Stored items:
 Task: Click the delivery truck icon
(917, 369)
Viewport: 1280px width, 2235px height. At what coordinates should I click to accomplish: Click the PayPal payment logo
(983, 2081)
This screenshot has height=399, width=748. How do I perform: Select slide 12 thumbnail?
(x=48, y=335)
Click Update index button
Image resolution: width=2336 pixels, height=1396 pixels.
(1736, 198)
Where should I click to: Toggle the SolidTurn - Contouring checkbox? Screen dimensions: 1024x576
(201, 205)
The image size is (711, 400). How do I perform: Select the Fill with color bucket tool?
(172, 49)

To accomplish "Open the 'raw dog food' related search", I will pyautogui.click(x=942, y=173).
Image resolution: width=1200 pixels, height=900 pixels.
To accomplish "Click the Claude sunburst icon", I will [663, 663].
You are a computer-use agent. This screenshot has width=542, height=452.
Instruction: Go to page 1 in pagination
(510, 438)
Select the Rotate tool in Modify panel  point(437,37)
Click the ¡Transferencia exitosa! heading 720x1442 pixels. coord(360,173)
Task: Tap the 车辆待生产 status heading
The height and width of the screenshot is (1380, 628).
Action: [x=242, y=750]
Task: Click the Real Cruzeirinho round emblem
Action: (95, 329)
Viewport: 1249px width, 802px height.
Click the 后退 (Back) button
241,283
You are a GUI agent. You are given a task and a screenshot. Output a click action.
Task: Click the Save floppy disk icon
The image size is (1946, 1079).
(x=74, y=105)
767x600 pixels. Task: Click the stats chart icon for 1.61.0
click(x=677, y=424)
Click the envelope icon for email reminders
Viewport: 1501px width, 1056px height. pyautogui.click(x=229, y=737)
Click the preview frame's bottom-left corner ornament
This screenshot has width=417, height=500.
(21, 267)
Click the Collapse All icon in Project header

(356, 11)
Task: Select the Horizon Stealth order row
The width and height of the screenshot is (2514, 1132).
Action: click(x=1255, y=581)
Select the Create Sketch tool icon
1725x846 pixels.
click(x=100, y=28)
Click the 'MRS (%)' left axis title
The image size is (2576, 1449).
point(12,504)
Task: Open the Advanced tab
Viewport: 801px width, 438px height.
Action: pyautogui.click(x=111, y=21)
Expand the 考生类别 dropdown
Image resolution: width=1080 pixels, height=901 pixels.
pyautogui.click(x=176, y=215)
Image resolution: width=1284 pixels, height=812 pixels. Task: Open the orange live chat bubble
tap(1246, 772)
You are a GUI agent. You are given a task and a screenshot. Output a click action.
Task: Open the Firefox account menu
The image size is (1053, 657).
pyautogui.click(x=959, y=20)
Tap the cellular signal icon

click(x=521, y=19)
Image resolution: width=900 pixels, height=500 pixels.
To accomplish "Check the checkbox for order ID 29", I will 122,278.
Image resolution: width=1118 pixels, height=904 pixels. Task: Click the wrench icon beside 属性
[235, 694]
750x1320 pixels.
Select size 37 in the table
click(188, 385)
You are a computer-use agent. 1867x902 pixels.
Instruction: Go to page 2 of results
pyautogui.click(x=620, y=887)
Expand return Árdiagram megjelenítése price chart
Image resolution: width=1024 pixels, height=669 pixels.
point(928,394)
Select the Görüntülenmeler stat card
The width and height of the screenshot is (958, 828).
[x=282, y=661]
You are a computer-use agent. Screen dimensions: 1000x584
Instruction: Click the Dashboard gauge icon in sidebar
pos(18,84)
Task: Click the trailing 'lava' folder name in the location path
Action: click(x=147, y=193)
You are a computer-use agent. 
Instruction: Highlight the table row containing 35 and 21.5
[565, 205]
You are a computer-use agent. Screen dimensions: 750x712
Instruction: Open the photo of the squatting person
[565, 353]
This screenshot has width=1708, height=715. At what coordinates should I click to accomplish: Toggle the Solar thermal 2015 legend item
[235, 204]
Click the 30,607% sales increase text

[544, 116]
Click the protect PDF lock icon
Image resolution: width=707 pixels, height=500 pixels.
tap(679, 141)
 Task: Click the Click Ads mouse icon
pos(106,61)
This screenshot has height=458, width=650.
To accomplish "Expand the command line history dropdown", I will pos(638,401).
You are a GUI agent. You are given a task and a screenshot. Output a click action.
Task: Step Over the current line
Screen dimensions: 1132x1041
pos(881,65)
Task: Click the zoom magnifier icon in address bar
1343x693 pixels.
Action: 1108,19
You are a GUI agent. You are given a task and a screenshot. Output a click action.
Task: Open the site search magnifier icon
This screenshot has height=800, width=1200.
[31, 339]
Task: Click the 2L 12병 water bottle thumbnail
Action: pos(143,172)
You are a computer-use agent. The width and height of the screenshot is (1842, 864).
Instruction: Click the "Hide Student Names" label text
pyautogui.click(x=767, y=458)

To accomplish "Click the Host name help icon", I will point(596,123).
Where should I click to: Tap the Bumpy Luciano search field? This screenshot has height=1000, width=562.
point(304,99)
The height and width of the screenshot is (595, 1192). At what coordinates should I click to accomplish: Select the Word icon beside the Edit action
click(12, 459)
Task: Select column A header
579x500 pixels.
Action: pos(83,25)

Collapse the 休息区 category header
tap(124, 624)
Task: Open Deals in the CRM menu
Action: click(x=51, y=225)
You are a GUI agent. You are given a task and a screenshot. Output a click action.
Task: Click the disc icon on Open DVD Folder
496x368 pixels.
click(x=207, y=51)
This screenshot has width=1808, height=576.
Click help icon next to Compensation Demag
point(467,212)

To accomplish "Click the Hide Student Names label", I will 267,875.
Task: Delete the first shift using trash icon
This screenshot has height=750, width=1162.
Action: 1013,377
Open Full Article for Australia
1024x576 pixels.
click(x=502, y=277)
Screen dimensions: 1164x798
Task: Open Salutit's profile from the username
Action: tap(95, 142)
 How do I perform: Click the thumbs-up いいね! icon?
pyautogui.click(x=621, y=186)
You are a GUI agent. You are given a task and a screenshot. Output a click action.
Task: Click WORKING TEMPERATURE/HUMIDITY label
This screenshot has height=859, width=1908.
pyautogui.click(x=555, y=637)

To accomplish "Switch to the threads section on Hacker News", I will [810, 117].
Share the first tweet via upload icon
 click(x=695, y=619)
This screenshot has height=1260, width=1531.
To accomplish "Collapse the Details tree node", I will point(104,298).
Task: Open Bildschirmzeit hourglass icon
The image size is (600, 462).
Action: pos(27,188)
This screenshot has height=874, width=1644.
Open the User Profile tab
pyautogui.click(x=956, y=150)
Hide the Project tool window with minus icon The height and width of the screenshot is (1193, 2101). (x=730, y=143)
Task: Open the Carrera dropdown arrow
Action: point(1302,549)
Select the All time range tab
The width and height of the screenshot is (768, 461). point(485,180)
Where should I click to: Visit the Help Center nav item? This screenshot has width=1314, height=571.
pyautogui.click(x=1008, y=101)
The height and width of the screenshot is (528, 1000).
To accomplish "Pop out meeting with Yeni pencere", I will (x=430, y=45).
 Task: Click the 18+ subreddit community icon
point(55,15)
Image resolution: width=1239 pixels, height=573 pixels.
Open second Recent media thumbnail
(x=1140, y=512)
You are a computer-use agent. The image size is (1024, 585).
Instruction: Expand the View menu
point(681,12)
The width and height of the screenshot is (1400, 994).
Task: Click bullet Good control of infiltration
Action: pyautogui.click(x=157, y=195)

■ To do
Write the entries above out again. Match them exactly.

■ Exercise response
 Task: Click the delivery truck icon
(917, 369)
Viewport: 1280px width, 2235px height. At what coordinates should I click to accomplish: Click the PayPal payment logo
(983, 2081)
This screenshot has height=399, width=748. How do I perform: Select slide 12 thumbnail?
(x=48, y=335)
Click Update index button
Image resolution: width=2336 pixels, height=1396 pixels.
(1736, 198)
Where should I click to: Toggle the SolidTurn - Contouring checkbox? Screen dimensions: 1024x576
(201, 205)
The image size is (711, 400). How do I perform: Select the Fill with color bucket tool?
(172, 49)

To accomplish "Open the 'raw dog food' related search", I will pyautogui.click(x=942, y=173).
Image resolution: width=1200 pixels, height=900 pixels.
To accomplish "Click the Claude sunburst icon", I will [663, 663].
You are a computer-use agent. This screenshot has width=542, height=452.
Instruction: Go to page 1 in pagination
(510, 438)
Select the Rotate tool in Modify panel  point(437,37)
Click the ¡Transferencia exitosa! heading 720x1442 pixels. coord(360,173)
Task: Tap the 车辆待生产 status heading
The height and width of the screenshot is (1380, 628).
Action: [x=242, y=750]
Task: Click the Real Cruzeirinho round emblem
Action: (95, 329)
Viewport: 1249px width, 802px height.
Click the 后退 (Back) button
241,283
You are a GUI agent. You are given a task and a screenshot. Output a click action.
Task: Click the Save floppy disk icon
The image size is (1946, 1079).
(x=74, y=105)
767x600 pixels. Task: Click the stats chart icon for 1.61.0
click(x=677, y=424)
Click the envelope icon for email reminders
Viewport: 1501px width, 1056px height. pyautogui.click(x=229, y=737)
Click the preview frame's bottom-left corner ornament
This screenshot has width=417, height=500.
(21, 267)
Click the Collapse All icon in Project header

(356, 11)
Task: Select the Horizon Stealth order row
The width and height of the screenshot is (2514, 1132).
Action: click(x=1255, y=581)
Select the Create Sketch tool icon
1725x846 pixels.
click(x=100, y=28)
Click the 'MRS (%)' left axis title
The image size is (2576, 1449).
point(12,504)
Task: Open the Advanced tab
Viewport: 801px width, 438px height.
Action: pyautogui.click(x=111, y=21)
Expand the 考生类别 dropdown
Image resolution: width=1080 pixels, height=901 pixels.
pyautogui.click(x=176, y=215)
Image resolution: width=1284 pixels, height=812 pixels. Task: Open the orange live chat bubble
tap(1246, 772)
You are a GUI agent. You are given a task and a screenshot. Output a click action.
Task: Open the Firefox account menu
The image size is (1053, 657).
pyautogui.click(x=959, y=20)
Tap the cellular signal icon

click(x=521, y=19)
Image resolution: width=900 pixels, height=500 pixels.
To accomplish "Check the checkbox for order ID 29", I will 122,278.
Image resolution: width=1118 pixels, height=904 pixels. Task: Click the wrench icon beside 属性
[235, 694]
750x1320 pixels.
Select size 37 in the table
click(188, 385)
You are a computer-use agent. 1867x902 pixels.
Instruction: Go to page 2 of results
pyautogui.click(x=620, y=887)
Expand return Árdiagram megjelenítése price chart
Image resolution: width=1024 pixels, height=669 pixels.
point(928,394)
Select the Görüntülenmeler stat card
The width and height of the screenshot is (958, 828).
[x=282, y=661]
You are a computer-use agent. Screen dimensions: 1000x584
Instruction: Click the Dashboard gauge icon in sidebar
pos(18,84)
Task: Click the trailing 'lava' folder name in the location path
Action: click(x=147, y=193)
You are a computer-use agent. 
Instruction: Highlight the table row containing 35 and 21.5
[565, 205]
You are a computer-use agent. Screen dimensions: 750x712
Instruction: Open the photo of the squatting person
[565, 353]
This screenshot has width=1708, height=715. At what coordinates should I click to accomplish: Toggle the Solar thermal 2015 legend item
[235, 204]
Click the 30,607% sales increase text

[544, 116]
Click the protect PDF lock icon
Image resolution: width=707 pixels, height=500 pixels.
tap(679, 141)
 Task: Click the Click Ads mouse icon
pos(106,61)
This screenshot has height=458, width=650.
To accomplish "Expand the command line history dropdown", I will pos(638,401).
You are a GUI agent. You are given a task and a screenshot. Output a click action.
Task: Step Over the current line
Screen dimensions: 1132x1041
pos(881,65)
Task: Click the zoom magnifier icon in address bar
1343x693 pixels.
Action: 1108,19
You are a GUI agent. You are given a task and a screenshot. Output a click action.
Task: Open the site search magnifier icon
This screenshot has height=800, width=1200.
[31, 339]
Task: Click the 2L 12병 water bottle thumbnail
Action: pos(143,172)
You are a computer-use agent. The width and height of the screenshot is (1842, 864).
Instruction: Click the "Hide Student Names" label text
pyautogui.click(x=767, y=458)

To accomplish "Click the Host name help icon", I will point(596,123).
Where should I click to: Tap the Bumpy Luciano search field? This screenshot has height=1000, width=562.
point(304,99)
The height and width of the screenshot is (595, 1192). At what coordinates should I click to accomplish: Select the Word icon beside the Edit action
click(12, 459)
Task: Select column A header
579x500 pixels.
Action: pos(83,25)

Collapse the 休息区 category header
tap(124, 624)
Task: Open Deals in the CRM menu
Action: click(x=51, y=225)
You are a GUI agent. You are given a task and a screenshot. Output a click action.
Task: Click the disc icon on Open DVD Folder
496x368 pixels.
click(x=207, y=51)
This screenshot has width=1808, height=576.
Click help icon next to Compensation Demag
point(467,212)

To accomplish "Click the Hide Student Names label", I will 267,875.
Task: Delete the first shift using trash icon
This screenshot has height=750, width=1162.
Action: 1013,377
Open Full Article for Australia
1024x576 pixels.
click(x=502, y=277)
Screen dimensions: 1164x798
Task: Open Salutit's profile from the username
Action: tap(95, 142)
 How do I perform: Click the thumbs-up いいね! icon?
pyautogui.click(x=621, y=186)
You are a GUI agent. You are given a task and a screenshot. Output a click action.
Task: Click WORKING TEMPERATURE/HUMIDITY label
This screenshot has height=859, width=1908.
pyautogui.click(x=555, y=637)

To accomplish "Switch to the threads section on Hacker News", I will [810, 117].
Share the first tweet via upload icon
 click(x=695, y=619)
This screenshot has height=1260, width=1531.
To accomplish "Collapse the Details tree node", I will point(104,298).
Task: Open Bildschirmzeit hourglass icon
The image size is (600, 462).
Action: pos(27,188)
This screenshot has height=874, width=1644.
Open the User Profile tab
pyautogui.click(x=956, y=150)
Hide the Project tool window with minus icon The height and width of the screenshot is (1193, 2101). (x=730, y=143)
Task: Open the Carrera dropdown arrow
Action: point(1302,549)
Select the All time range tab
The width and height of the screenshot is (768, 461). point(485,180)
Where should I click to: Visit the Help Center nav item? This screenshot has width=1314, height=571.
pyautogui.click(x=1008, y=101)
The height and width of the screenshot is (528, 1000).
To accomplish "Pop out meeting with Yeni pencere", I will (x=430, y=45).
 Task: Click the 18+ subreddit community icon
point(55,15)
Image resolution: width=1239 pixels, height=573 pixels.
Open second Recent media thumbnail
(x=1140, y=512)
You are a computer-use agent. The image size is (1024, 585).
Instruction: Expand the View menu
point(681,12)
The width and height of the screenshot is (1400, 994).
Task: Click bullet Good control of infiltration
Action: pyautogui.click(x=157, y=195)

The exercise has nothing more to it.